■ **Exercise**
Please return the section of the Linden Asset Management excerpt that begins at the words "The description of" and stops after "Hills, California 90212.", copied word for word.
══ Extracted text
LINDEN ASSET MANAGEMENT, INC.

The description of Linden Asset Management, Inc. under the caption "Management"
and "Management - Investment Adviser" in the Prospectus and Statement of
Additional Information, constituting certain of Parts A and B, respectively, of
this Registration Statement, are incorporated by reference herein.

The following is the director and principal executive officer of Linden Asset
Management, Inc. including their business connections which are of a substantial
nature.  The address of Linden Asset Management, Inc. is 812 N. Linden Street,
Beverly Hills, California 90212.

     Anthony R. Fischer, Jr., Director, President and Secretary.

<PAGE>

          President and Secretary of Linden Asset Management, Inc. since its
          incorporation.  Since September 1989 Mr. Fischer has managed his own
          personal investments and performed independent research.  Prior
          thereto, he was Senior Vice President and Treasurer of United
          California Savings Bank, Santa Ana, California.

ITEM 29.  PRINCIPAL UNDERWRITERS.

   
(a)  Forum Financial Services, Inc., the Registrant's underwriter, serves as
underwriter to Norwest Funds, Norwest Select Funds, Stone Bridge Funds, Inc.,
Forum Funds, Sound Shore Fund, Inc., The Cutler Trust, Trans Adviser Funds,
Inc., The CRM Funds and Avalon Capital, Inc.
    

   
(b)  John Y. Keffer, President and Secretary of Forum Financial Services, Inc.,
is the Chairman and President of Registrant.  David R. Keffer, Vice President
and Treasurer of Forum Financial Services, Inc.  Their business addresses are
Two Portland Square, Portland, Maine 04101.
════
══ Recorded data
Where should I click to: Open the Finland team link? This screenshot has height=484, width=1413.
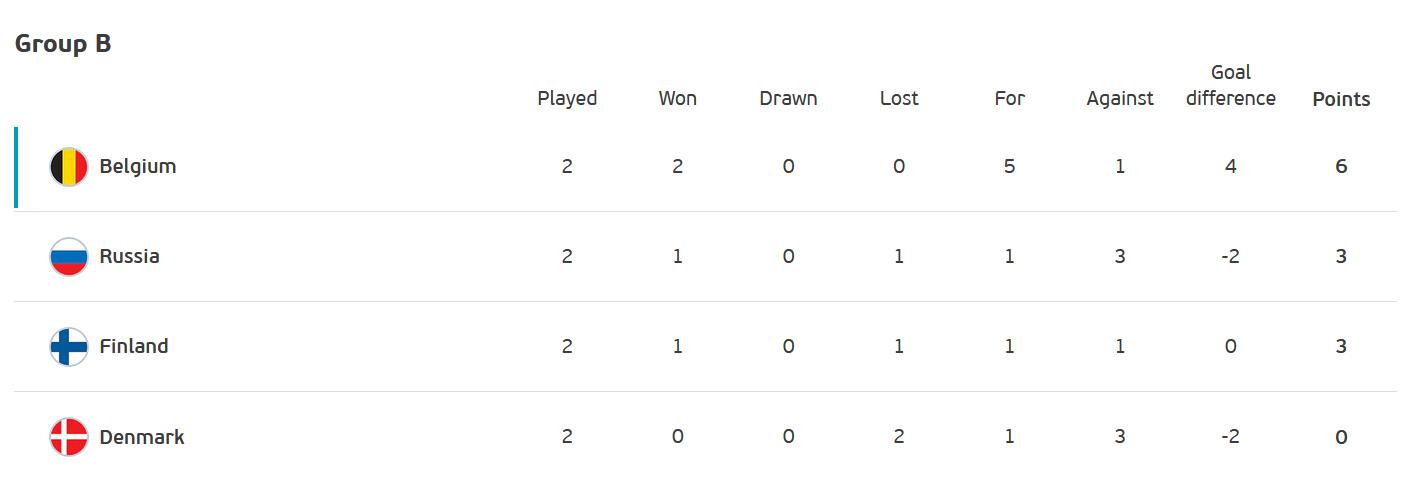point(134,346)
════
══ Recorded data
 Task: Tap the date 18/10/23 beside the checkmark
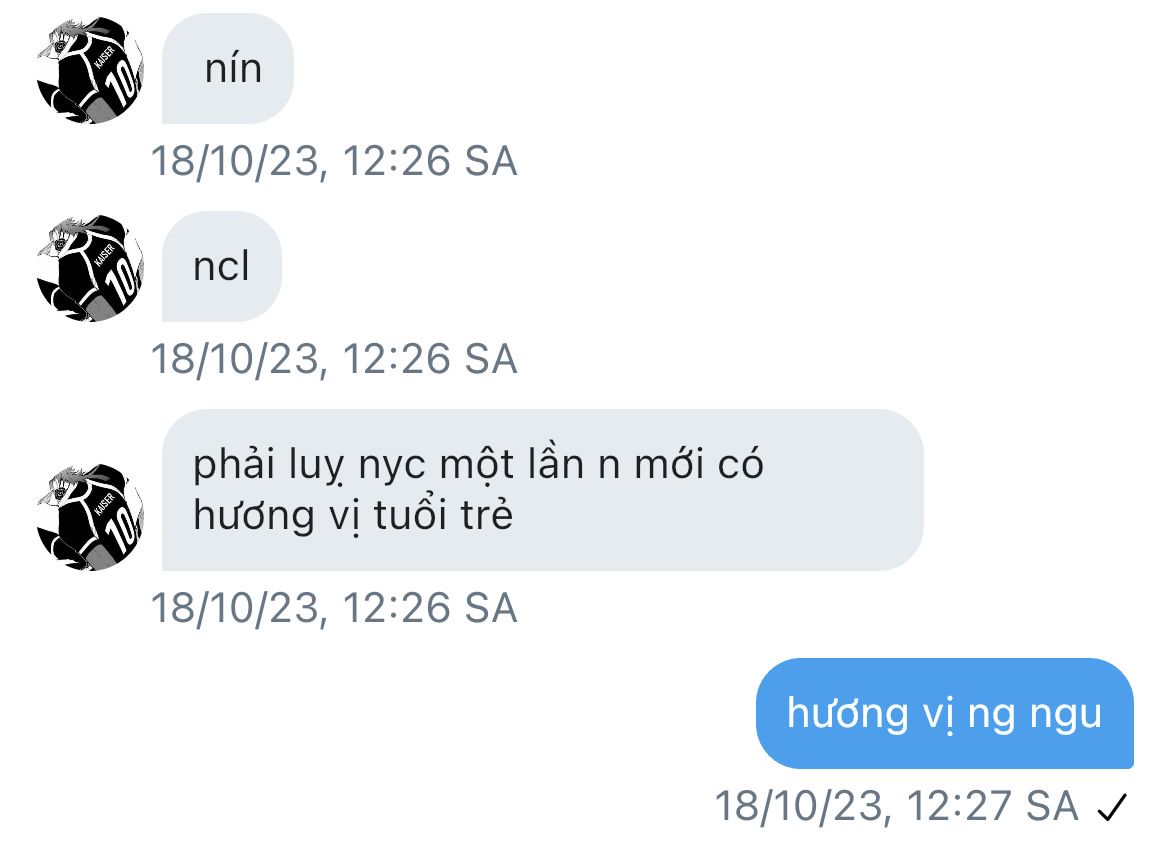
════
■ **Response to this task**
The description of Linden Asset Management, Inc. under the caption "Management"
and "Management - Investment Adviser" in the Prospectus and Statement of
Additional Information, constituting certain of Parts A and B, respectively, of
this Registration Statement, are incorporated by reference herein.

The following is the director and principal executive officer of Linden Asset
Management, Inc. including their business connections which are of a substantial
nature.  The address of Linden Asset Management, Inc. is 812 N. Linden Street,
Beverly Hills, California 90212.